▶ Instruction
Reproduce every line of the material below without any changes.

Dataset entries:
..........

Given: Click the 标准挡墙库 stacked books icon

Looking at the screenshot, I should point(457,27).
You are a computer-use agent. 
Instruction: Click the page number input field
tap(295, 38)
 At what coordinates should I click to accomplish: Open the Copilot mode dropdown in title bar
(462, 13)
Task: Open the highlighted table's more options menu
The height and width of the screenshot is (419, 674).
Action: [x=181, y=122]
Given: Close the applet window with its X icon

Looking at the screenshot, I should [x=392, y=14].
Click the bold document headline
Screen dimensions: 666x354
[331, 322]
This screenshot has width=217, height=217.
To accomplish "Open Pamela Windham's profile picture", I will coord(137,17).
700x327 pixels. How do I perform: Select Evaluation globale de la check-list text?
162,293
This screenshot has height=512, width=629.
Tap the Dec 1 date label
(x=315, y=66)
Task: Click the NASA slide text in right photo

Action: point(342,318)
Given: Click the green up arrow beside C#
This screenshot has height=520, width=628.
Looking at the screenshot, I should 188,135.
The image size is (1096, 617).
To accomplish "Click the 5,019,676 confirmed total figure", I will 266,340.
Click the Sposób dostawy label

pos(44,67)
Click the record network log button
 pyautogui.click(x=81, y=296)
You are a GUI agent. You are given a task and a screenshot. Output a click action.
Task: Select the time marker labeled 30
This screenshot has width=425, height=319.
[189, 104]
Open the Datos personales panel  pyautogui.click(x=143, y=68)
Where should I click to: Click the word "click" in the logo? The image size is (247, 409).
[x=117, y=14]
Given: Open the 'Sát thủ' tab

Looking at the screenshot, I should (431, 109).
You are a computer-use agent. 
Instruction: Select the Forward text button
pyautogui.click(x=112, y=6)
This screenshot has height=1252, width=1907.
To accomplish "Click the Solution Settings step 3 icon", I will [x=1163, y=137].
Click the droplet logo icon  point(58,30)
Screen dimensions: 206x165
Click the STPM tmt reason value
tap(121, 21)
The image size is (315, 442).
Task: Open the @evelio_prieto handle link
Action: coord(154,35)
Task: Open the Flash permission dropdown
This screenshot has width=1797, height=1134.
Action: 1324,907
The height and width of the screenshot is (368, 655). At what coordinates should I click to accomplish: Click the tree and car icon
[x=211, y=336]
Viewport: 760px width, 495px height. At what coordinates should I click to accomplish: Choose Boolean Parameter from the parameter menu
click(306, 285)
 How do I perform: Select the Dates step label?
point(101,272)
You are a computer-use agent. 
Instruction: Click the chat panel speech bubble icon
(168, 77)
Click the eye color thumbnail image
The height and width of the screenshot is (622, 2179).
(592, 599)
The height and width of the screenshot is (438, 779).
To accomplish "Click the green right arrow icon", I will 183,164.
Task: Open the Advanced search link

..........

▶ Response to the exercise
Given: Click the 标准挡墙库 stacked books icon

Looking at the screenshot, I should point(457,27).
You are a computer-use agent. 
Instruction: Click the page number input field
tap(295, 38)
 At what coordinates should I click to accomplish: Open the Copilot mode dropdown in title bar
(462, 13)
Task: Open the highlighted table's more options menu
The height and width of the screenshot is (419, 674).
Action: [x=181, y=122]
Given: Close the applet window with its X icon

Looking at the screenshot, I should [x=392, y=14].
Click the bold document headline
Screen dimensions: 666x354
[331, 322]
This screenshot has width=217, height=217.
To accomplish "Open Pamela Windham's profile picture", I will coord(137,17).
700x327 pixels. How do I perform: Select Evaluation globale de la check-list text?
162,293
This screenshot has height=512, width=629.
Tap the Dec 1 date label
(x=315, y=66)
Task: Click the NASA slide text in right photo

Action: point(342,318)
Given: Click the green up arrow beside C#
This screenshot has height=520, width=628.
Looking at the screenshot, I should 188,135.
The image size is (1096, 617).
To accomplish "Click the 5,019,676 confirmed total figure", I will 266,340.
Click the Sposób dostawy label

pos(44,67)
Click the record network log button
 pyautogui.click(x=81, y=296)
You are a GUI agent. You are given a task and a screenshot. Output a click action.
Task: Select the time marker labeled 30
This screenshot has width=425, height=319.
[189, 104]
Open the Datos personales panel  pyautogui.click(x=143, y=68)
Where should I click to: Click the word "click" in the logo? The image size is (247, 409).
[x=117, y=14]
Given: Open the 'Sát thủ' tab

Looking at the screenshot, I should (431, 109).
You are a computer-use agent. 
Instruction: Select the Forward text button
pyautogui.click(x=112, y=6)
This screenshot has height=1252, width=1907.
To accomplish "Click the Solution Settings step 3 icon", I will [x=1163, y=137].
Click the droplet logo icon  point(58,30)
Screen dimensions: 206x165
Click the STPM tmt reason value
tap(121, 21)
The image size is (315, 442).
Task: Open the @evelio_prieto handle link
Action: coord(154,35)
Task: Open the Flash permission dropdown
This screenshot has width=1797, height=1134.
Action: 1324,907
The height and width of the screenshot is (368, 655). At what coordinates should I click to accomplish: Click the tree and car icon
[x=211, y=336]
Viewport: 760px width, 495px height. At what coordinates should I click to accomplish: Choose Boolean Parameter from the parameter menu
click(306, 285)
 How do I perform: Select the Dates step label?
point(101,272)
You are a computer-use agent. 
Instruction: Click the chat panel speech bubble icon
(168, 77)
Click the eye color thumbnail image
The height and width of the screenshot is (622, 2179).
(592, 599)
The height and width of the screenshot is (438, 779).
To accomplish "Click the green right arrow icon", I will 183,164.
Task: Open the Advanced search link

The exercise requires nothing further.